═════ Records provided ═════

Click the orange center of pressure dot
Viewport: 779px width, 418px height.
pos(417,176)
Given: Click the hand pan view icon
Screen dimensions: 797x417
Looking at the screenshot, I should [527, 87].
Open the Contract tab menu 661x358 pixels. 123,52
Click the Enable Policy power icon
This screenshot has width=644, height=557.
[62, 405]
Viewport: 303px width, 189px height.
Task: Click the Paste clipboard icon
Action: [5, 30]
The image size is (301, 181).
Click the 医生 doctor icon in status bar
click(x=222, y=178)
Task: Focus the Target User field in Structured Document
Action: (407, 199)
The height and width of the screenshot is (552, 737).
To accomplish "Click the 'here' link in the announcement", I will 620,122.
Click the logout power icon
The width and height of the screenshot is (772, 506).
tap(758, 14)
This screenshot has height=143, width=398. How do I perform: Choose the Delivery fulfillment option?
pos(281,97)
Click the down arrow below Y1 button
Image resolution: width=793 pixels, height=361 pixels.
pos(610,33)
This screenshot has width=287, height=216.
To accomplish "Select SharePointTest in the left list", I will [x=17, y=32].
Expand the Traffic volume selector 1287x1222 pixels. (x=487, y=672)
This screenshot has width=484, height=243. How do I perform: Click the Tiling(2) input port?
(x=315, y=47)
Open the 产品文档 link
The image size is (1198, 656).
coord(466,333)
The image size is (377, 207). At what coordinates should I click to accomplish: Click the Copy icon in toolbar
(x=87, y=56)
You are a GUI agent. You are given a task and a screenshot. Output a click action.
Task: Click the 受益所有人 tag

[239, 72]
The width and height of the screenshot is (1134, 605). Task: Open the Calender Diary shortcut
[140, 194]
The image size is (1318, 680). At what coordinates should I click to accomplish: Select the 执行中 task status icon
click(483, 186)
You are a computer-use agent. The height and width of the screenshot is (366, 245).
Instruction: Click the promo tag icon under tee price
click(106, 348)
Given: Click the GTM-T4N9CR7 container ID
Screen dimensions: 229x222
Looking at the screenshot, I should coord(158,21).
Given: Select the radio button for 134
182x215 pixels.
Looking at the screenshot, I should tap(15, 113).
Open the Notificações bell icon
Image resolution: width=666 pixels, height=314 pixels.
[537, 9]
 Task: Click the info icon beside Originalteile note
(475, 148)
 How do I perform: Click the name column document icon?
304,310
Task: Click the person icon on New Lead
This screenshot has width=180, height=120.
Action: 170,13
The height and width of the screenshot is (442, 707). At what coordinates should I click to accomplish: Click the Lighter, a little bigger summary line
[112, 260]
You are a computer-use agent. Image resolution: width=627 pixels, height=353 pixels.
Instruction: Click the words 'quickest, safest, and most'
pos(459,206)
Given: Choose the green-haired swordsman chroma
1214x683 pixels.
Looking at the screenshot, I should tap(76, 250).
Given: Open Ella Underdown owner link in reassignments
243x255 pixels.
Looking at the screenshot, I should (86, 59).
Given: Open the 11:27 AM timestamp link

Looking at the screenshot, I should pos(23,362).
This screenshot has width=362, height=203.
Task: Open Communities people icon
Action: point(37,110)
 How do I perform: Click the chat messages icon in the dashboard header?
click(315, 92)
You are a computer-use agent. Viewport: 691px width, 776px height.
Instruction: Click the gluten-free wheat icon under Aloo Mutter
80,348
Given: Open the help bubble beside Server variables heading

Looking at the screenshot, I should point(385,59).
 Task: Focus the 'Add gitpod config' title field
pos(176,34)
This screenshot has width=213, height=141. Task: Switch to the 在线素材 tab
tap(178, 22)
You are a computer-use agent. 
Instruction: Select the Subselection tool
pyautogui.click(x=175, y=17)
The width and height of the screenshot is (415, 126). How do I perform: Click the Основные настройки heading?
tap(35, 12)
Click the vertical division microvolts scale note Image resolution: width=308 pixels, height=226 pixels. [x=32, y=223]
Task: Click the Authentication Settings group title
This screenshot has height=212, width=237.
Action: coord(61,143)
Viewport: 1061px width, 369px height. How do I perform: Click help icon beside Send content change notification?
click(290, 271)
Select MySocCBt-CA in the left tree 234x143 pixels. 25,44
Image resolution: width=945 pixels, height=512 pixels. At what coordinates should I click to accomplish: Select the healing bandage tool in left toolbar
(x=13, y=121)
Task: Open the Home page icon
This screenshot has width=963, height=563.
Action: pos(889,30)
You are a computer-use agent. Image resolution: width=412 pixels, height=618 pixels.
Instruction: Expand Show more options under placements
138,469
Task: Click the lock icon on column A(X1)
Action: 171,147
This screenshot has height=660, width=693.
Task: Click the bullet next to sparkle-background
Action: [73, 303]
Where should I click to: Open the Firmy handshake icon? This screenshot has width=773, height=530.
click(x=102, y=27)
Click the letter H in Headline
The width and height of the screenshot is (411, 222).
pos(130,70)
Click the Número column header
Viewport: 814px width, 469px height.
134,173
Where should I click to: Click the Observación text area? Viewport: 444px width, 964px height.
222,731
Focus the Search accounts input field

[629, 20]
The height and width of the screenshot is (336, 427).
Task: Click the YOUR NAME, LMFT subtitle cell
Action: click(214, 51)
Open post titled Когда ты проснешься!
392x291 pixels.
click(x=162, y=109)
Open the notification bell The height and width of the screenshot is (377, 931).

═════

Each record above must be transcribed exactly, and none may be skipped.

**Your solution**
Click the orange center of pressure dot
Viewport: 779px width, 418px height.
pos(417,176)
Given: Click the hand pan view icon
Screen dimensions: 797x417
Looking at the screenshot, I should [527, 87].
Open the Contract tab menu 661x358 pixels. 123,52
Click the Enable Policy power icon
This screenshot has width=644, height=557.
[62, 405]
Viewport: 303px width, 189px height.
Task: Click the Paste clipboard icon
Action: [5, 30]
The image size is (301, 181).
Click the 医生 doctor icon in status bar
click(x=222, y=178)
Task: Focus the Target User field in Structured Document
Action: (407, 199)
The height and width of the screenshot is (552, 737).
To accomplish "Click the 'here' link in the announcement", I will 620,122.
Click the logout power icon
The width and height of the screenshot is (772, 506).
tap(758, 14)
This screenshot has height=143, width=398. How do I perform: Choose the Delivery fulfillment option?
pos(281,97)
Click the down arrow below Y1 button
Image resolution: width=793 pixels, height=361 pixels.
pos(610,33)
This screenshot has width=287, height=216.
To accomplish "Select SharePointTest in the left list", I will [x=17, y=32].
Expand the Traffic volume selector 1287x1222 pixels. (x=487, y=672)
This screenshot has width=484, height=243. How do I perform: Click the Tiling(2) input port?
(x=315, y=47)
Open the 产品文档 link
The image size is (1198, 656).
coord(466,333)
The image size is (377, 207). At what coordinates should I click to accomplish: Click the Copy icon in toolbar
(x=87, y=56)
You are a GUI agent. You are given a task and a screenshot. Output a click action.
Task: Click the 受益所有人 tag

[239, 72]
The width and height of the screenshot is (1134, 605). Task: Open the Calender Diary shortcut
[140, 194]
The image size is (1318, 680). At what coordinates should I click to accomplish: Select the 执行中 task status icon
click(483, 186)
You are a computer-use agent. The height and width of the screenshot is (366, 245).
Instruction: Click the promo tag icon under tee price
click(106, 348)
Given: Click the GTM-T4N9CR7 container ID
Screen dimensions: 229x222
Looking at the screenshot, I should coord(158,21).
Given: Select the radio button for 134
182x215 pixels.
Looking at the screenshot, I should tap(15, 113).
Open the Notificações bell icon
Image resolution: width=666 pixels, height=314 pixels.
[537, 9]
 Task: Click the info icon beside Originalteile note
(475, 148)
 How do I perform: Click the name column document icon?
304,310
Task: Click the person icon on New Lead
This screenshot has width=180, height=120.
Action: 170,13
The height and width of the screenshot is (442, 707). At what coordinates should I click to accomplish: Click the Lighter, a little bigger summary line
[112, 260]
You are a computer-use agent. Image resolution: width=627 pixels, height=353 pixels.
Instruction: Click the words 'quickest, safest, and most'
pos(459,206)
Given: Choose the green-haired swordsman chroma
1214x683 pixels.
Looking at the screenshot, I should tap(76, 250).
Given: Open Ella Underdown owner link in reassignments
243x255 pixels.
Looking at the screenshot, I should (86, 59).
Given: Open the 11:27 AM timestamp link

Looking at the screenshot, I should pos(23,362).
This screenshot has width=362, height=203.
Task: Open Communities people icon
Action: point(37,110)
 How do I perform: Click the chat messages icon in the dashboard header?
click(315, 92)
You are a computer-use agent. Viewport: 691px width, 776px height.
Instruction: Click the gluten-free wheat icon under Aloo Mutter
80,348
Given: Open the help bubble beside Server variables heading

Looking at the screenshot, I should point(385,59).
 Task: Focus the 'Add gitpod config' title field
pos(176,34)
This screenshot has width=213, height=141. Task: Switch to the 在线素材 tab
tap(178, 22)
You are a computer-use agent. 
Instruction: Select the Subselection tool
pyautogui.click(x=175, y=17)
The width and height of the screenshot is (415, 126). How do I perform: Click the Основные настройки heading?
tap(35, 12)
Click the vertical division microvolts scale note Image resolution: width=308 pixels, height=226 pixels. [x=32, y=223]
Task: Click the Authentication Settings group title
This screenshot has height=212, width=237.
Action: coord(61,143)
Viewport: 1061px width, 369px height. How do I perform: Click help icon beside Send content change notification?
click(290, 271)
Select MySocCBt-CA in the left tree 234x143 pixels. 25,44
Image resolution: width=945 pixels, height=512 pixels. At what coordinates should I click to accomplish: Select the healing bandage tool in left toolbar
(x=13, y=121)
Task: Open the Home page icon
This screenshot has width=963, height=563.
Action: pos(889,30)
You are a computer-use agent. Image resolution: width=412 pixels, height=618 pixels.
Instruction: Expand Show more options under placements
138,469
Task: Click the lock icon on column A(X1)
Action: 171,147
This screenshot has height=660, width=693.
Task: Click the bullet next to sparkle-background
Action: [73, 303]
Where should I click to: Open the Firmy handshake icon? This screenshot has width=773, height=530.
click(x=102, y=27)
Click the letter H in Headline
The width and height of the screenshot is (411, 222).
pos(130,70)
Click the Número column header
Viewport: 814px width, 469px height.
134,173
Where should I click to: Click the Observación text area? Viewport: 444px width, 964px height.
222,731
Focus the Search accounts input field

[629, 20]
The height and width of the screenshot is (336, 427).
Task: Click the YOUR NAME, LMFT subtitle cell
Action: click(214, 51)
Open post titled Когда ты проснешься!
392x291 pixels.
click(x=162, y=109)
Open the notification bell The height and width of the screenshot is (377, 931).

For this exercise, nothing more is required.